__Exercise description__:
Going from the line that contains "You are a computer-use" through the last line of the records, set down each line again exactly, both included, with pictures left out.

[Opening Source material section]

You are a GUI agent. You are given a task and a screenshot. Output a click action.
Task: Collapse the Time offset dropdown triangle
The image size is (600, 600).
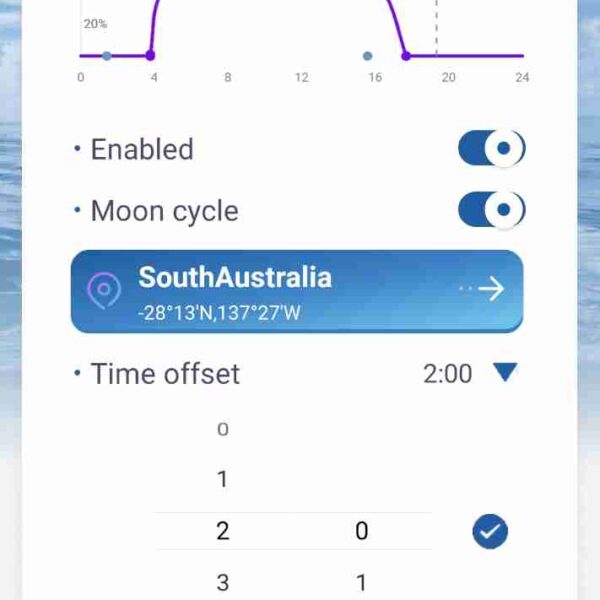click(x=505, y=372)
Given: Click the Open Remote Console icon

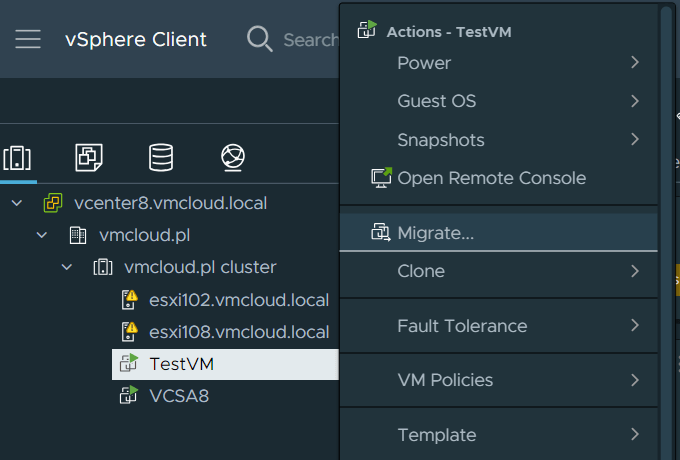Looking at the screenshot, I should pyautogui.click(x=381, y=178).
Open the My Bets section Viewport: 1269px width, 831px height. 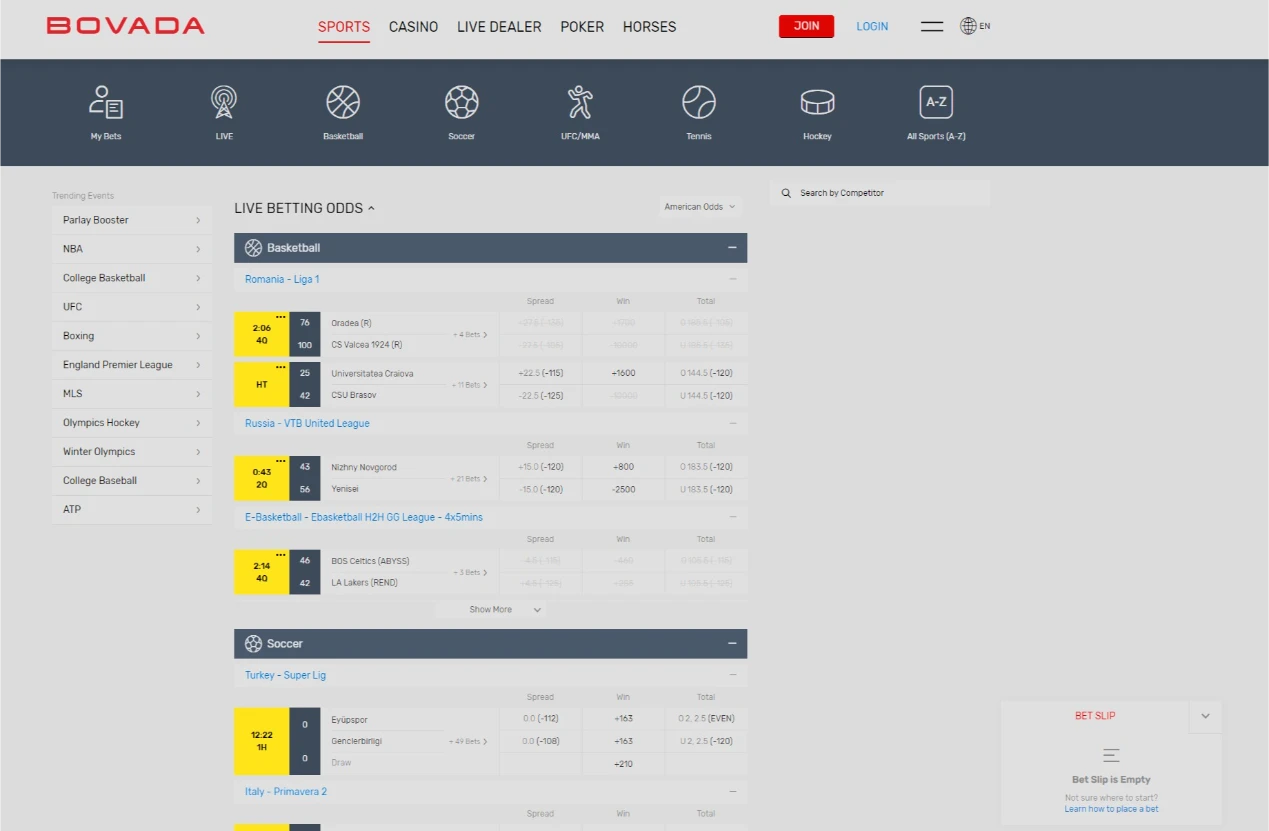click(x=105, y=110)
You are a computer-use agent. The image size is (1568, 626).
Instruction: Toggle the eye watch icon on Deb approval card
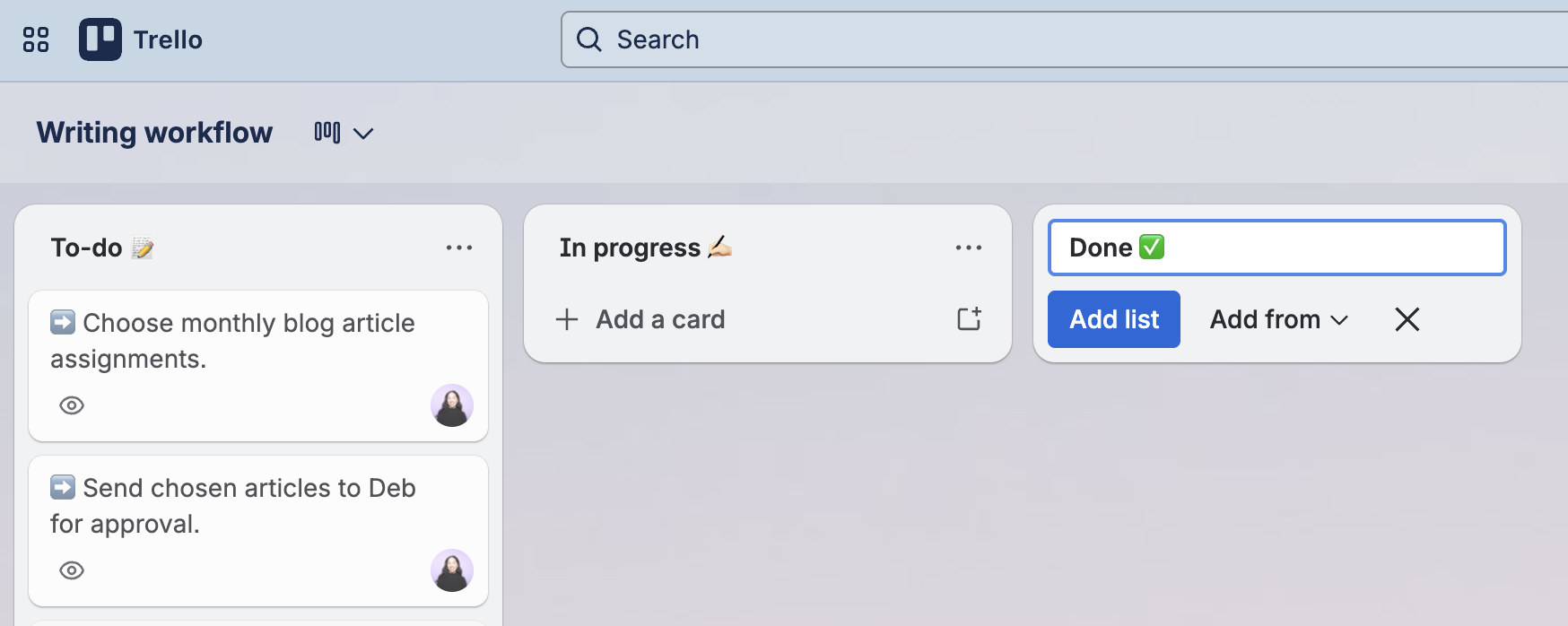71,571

[Closing Source material section]

__Reply to the exercise__:
You are a computer-use agent. The image size is (1568, 626).
Instruction: Toggle the eye watch icon on Deb approval card
71,571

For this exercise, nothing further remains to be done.